Beberapa hari setelah perang Israel-Hamas pecah, perempuan bernama Iman Al-Masry itu harus meninggalkan rumah bersama keluarganya di Beit Hanun dengan berjalan kaki. Ia yang tengah hamil membawa tiga orang anak.
Mereka berjalan kaki sejauh lima kilometer ke kamp pengungsian Jabalia untuk mencari transportasi menuju Deir Al-Balah di selatan. Saat itu, Iman hamil enam bulan dan katanya perjalanan itu terlalu jauh.
"Hal tersebut berdampak pada kehamilan saya," kata perempuan berusia 28 tahun itu seperti dilansir Al Arabiya, Kamis (28/12/2023).

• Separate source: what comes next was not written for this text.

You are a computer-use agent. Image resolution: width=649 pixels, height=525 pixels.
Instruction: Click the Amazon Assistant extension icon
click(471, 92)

Pada 18 Desember, Iman melahirkan dua putri Tia dan Lynn serta dua putra Yasser dan Mohammed dengan operasi sesar. Namun, ia diminta segera pulang bersama tiga anaknya yang baru lahir karena Mohammed masih terlalu rentan untuk meninggalkan rumah sakit. Sebab, rumah sakit perlu ruang untuk merawat korban luka akibat perang.
Kini, Tia, Lynn, dan Yasser tinggal di ruang kelas sekolah yang diubah menjadi tempat penampungan pengungsi di Deir Al-Balah bersama 50 anggota keluarga besar mereka.
"Berat badan Mohammad hanya satu kilogram, dia kemungkinan tidak bisa bertahan," kata Iman mengenai anak yang ia tinggalkan di rumah sakit kamp pengungsian Nuseirat.
Berbaring di matras busa di ruang kelas yang diubah menjadi tempat penampungan bagi keluarga besarnya, Iman mengenang perjalannya yang berbahaya. "Ketika saya meninggalkan rumah, saya hanya membawa beberapa pakaian musim panas anak-anak, saya pikir perang hanya berlangsung satu atau dua pekan dan setelah itu kami bisa pulang," katanya.
Lebih dari 11 pekan kemudian, harapannya untuk kembali ke rumah musnah. PBB memperkirakan 1,9 juta dari 2,3 juta populasi Gaza terpaksa mengungsi selama perang.
Konflik pecah setelah Hamas menggelar serangan mendadak ke Israel. Israel membalasnya dengan serangan tanpa pandang bulu ke Gaza yang diikuti invasi pada 27 Oktober lalu. Kementerian Kesehatan Palestina mengatakan serangan Israel sudah menewaskan sekitar 21.110 orang Palestina, sebagian besar perempuan dan anak-anak.